***** Data shown *****

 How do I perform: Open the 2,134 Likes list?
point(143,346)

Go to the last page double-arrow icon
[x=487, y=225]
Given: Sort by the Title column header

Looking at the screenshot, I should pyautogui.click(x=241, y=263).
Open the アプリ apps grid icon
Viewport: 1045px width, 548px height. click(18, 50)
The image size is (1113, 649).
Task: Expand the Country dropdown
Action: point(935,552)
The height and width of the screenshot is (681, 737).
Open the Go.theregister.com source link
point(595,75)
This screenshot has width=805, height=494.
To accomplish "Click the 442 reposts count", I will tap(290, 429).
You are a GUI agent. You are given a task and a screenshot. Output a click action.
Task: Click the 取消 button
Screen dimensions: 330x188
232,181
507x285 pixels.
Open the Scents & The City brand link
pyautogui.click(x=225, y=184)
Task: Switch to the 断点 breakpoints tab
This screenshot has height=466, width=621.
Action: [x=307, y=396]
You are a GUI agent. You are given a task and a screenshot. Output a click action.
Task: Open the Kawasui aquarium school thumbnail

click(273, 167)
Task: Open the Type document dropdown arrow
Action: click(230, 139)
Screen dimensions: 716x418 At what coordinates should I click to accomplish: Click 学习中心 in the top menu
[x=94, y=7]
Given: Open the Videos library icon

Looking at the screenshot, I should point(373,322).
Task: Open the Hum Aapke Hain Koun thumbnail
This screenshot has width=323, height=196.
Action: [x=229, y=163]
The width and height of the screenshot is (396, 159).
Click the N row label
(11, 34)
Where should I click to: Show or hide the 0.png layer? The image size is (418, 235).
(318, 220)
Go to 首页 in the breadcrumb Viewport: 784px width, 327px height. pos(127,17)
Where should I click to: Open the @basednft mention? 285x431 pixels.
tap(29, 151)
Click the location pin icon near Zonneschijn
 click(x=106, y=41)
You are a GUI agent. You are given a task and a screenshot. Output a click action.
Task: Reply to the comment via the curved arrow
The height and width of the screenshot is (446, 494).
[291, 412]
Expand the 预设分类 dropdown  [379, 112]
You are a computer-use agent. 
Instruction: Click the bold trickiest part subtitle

*****

* [Aim of the exercise]
Each entry must be reproduced exactly, with nothing added or dropped.

* [Worked solution]
 How do I perform: Open the 2,134 Likes list?
point(143,346)

Go to the last page double-arrow icon
[x=487, y=225]
Given: Sort by the Title column header

Looking at the screenshot, I should pyautogui.click(x=241, y=263).
Open the アプリ apps grid icon
Viewport: 1045px width, 548px height. click(18, 50)
The image size is (1113, 649).
Task: Expand the Country dropdown
Action: point(935,552)
The height and width of the screenshot is (681, 737).
Open the Go.theregister.com source link
point(595,75)
This screenshot has width=805, height=494.
To accomplish "Click the 442 reposts count", I will tap(290, 429).
You are a GUI agent. You are given a task and a screenshot. Output a click action.
Task: Click the 取消 button
Screen dimensions: 330x188
232,181
507x285 pixels.
Open the Scents & The City brand link
pyautogui.click(x=225, y=184)
Task: Switch to the 断点 breakpoints tab
This screenshot has height=466, width=621.
Action: [x=307, y=396]
You are a GUI agent. You are given a task and a screenshot. Output a click action.
Task: Open the Kawasui aquarium school thumbnail

click(273, 167)
Task: Open the Type document dropdown arrow
Action: click(230, 139)
Screen dimensions: 716x418 At what coordinates should I click to accomplish: Click 学习中心 in the top menu
[x=94, y=7]
Given: Open the Videos library icon

Looking at the screenshot, I should point(373,322).
Task: Open the Hum Aapke Hain Koun thumbnail
This screenshot has width=323, height=196.
Action: [x=229, y=163]
The width and height of the screenshot is (396, 159).
Click the N row label
(11, 34)
Where should I click to: Show or hide the 0.png layer? The image size is (418, 235).
(318, 220)
Go to 首页 in the breadcrumb Viewport: 784px width, 327px height. pos(127,17)
Where should I click to: Open the @basednft mention? 285x431 pixels.
tap(29, 151)
Click the location pin icon near Zonneschijn
 click(x=106, y=41)
You are a GUI agent. You are given a task and a screenshot. Output a click action.
Task: Reply to the comment via the curved arrow
The height and width of the screenshot is (446, 494).
[291, 412]
Expand the 预设分类 dropdown  [379, 112]
You are a computer-use agent. 
Instruction: Click the bold trickiest part subtitle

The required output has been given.